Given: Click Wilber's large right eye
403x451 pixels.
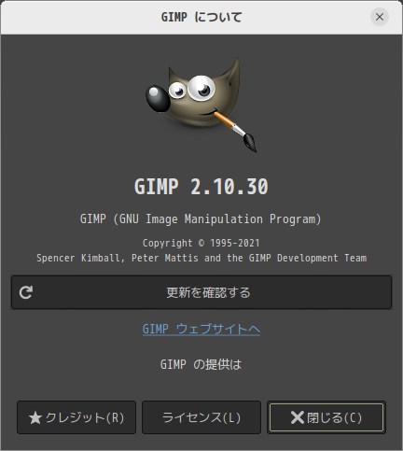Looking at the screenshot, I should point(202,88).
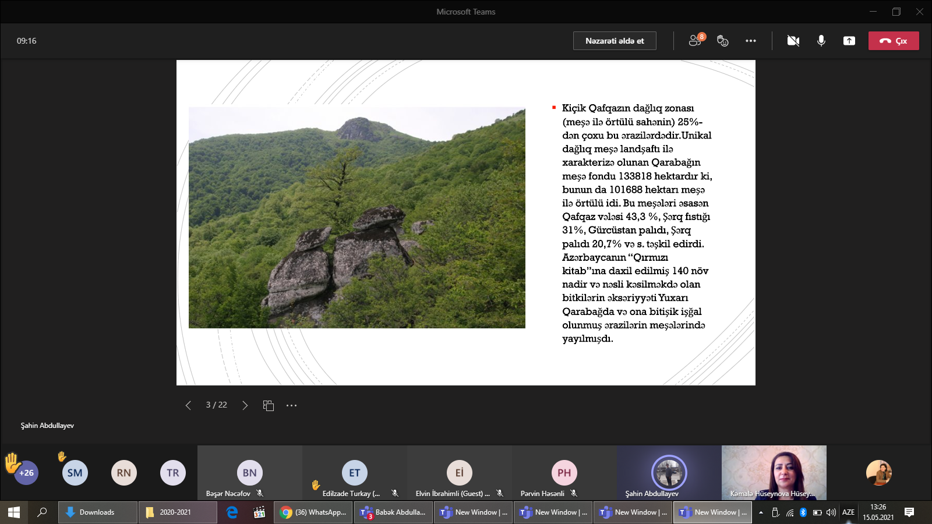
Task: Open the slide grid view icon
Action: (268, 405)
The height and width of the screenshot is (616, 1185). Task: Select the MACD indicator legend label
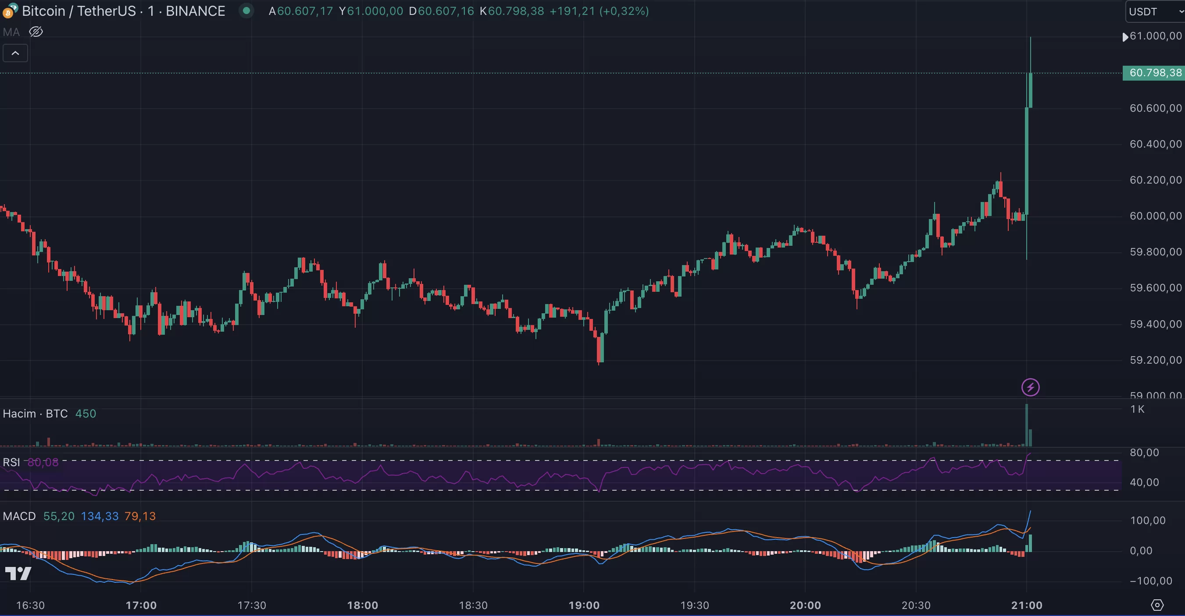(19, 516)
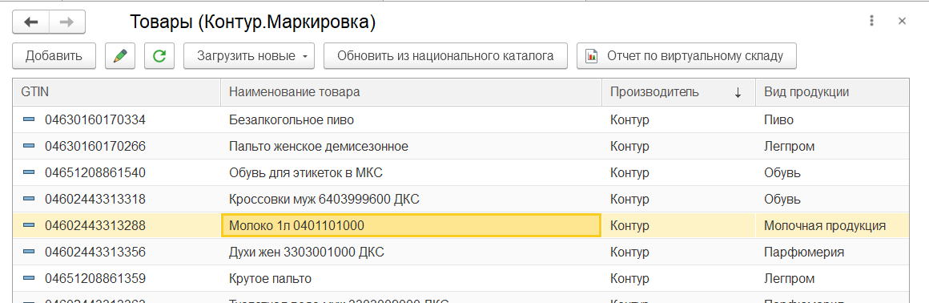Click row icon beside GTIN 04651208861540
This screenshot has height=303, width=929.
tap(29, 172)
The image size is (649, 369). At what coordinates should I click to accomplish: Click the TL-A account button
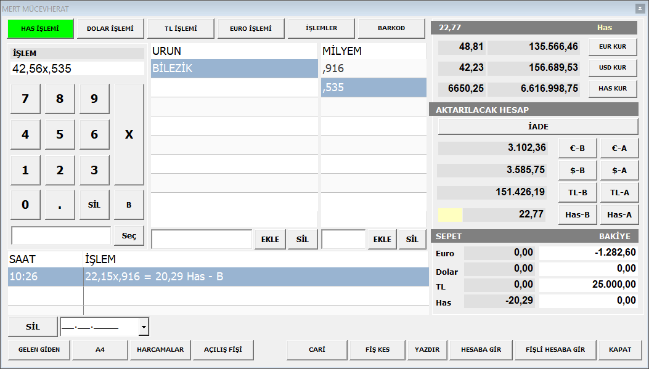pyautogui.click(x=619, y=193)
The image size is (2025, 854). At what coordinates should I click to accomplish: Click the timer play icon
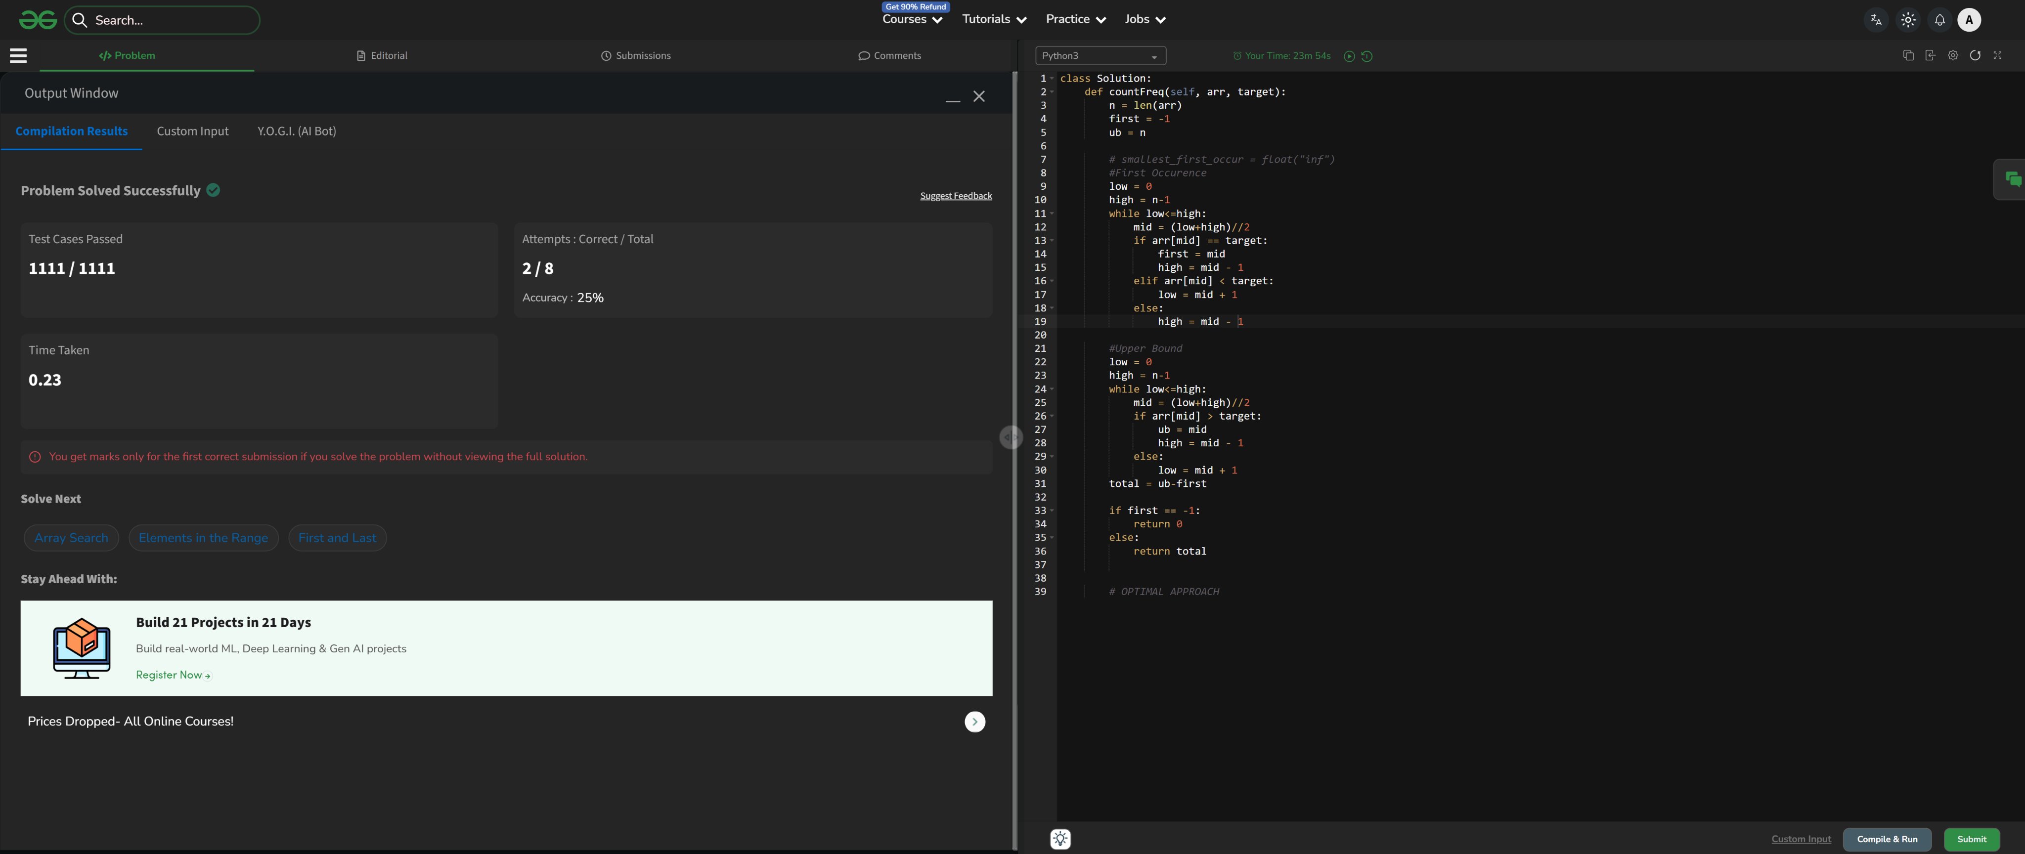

_Direction:_ Output everything from the line containing "The image size is (649, 369)." down to the end of the listing as a Markdown table with the columns Row and Line, one numbered row per line, with blank lines and pictures left out.

_The result:_
| Row | Line |
|---|---|
| 1 | The image size is (649, 369). At what coordinates should I click to accomplish: Click the TL-A account button |
| 2 | pyautogui.click(x=619, y=193) |
| 3 | The image size is (2025, 854). At what coordinates should I click to accomplish: Click the timer play icon |